A conservative Republican who has supported President Donald Trump’s unsubstantiated claim that millions of illegal votes cost Trump the popular vote in 2016 will have to prove Kansas has a problem with voter fraud if he’s to win a legal challenge to voter registration requirements he’s championed. The case headed to trial starting Tuesday has national implications for voting rights as Republicans pursue laws they say are aimed at preventing voter fraud but that critics contend disenfranchise minorities and college students who tend to vote Democratic and who may not have such documentation readily available. Kansas Secretary of State Kris Kobach, who is running for governor and was part of Trump’s now-disbanded commission on voter fraud , has long championed such laws and is defending a Kansas requirement that people present documentary proof of citizenship — such as a birth certificate, naturalization papers or a passport — when they register to vote.

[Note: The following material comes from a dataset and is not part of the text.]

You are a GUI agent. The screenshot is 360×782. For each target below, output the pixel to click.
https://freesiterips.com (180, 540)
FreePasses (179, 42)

“Kansas is the site of the major showdown on this issue, and Kris Kobach has been such a prominent advocate for concerns about noncitizens voting and other fraudulent behavior. He essentially led the Trump commission on vote fraud and integrity and he has been a lightning rod — which makes him a hero to people on his side of the argument in trying to tighten up voting laws, but makes him kind of a mischief-maker and a distraction for people who are on the other side,” said Barry Burden, director of the Elections Research Center at the University of Wisconsin-Madison.
Courts have temporarily blocked Kobach from fully enforcing the Kansas law, with the 10th U.S. Circuit Court of Appeals in Denver calling it “a mass denial of a fundamental constitutional right.”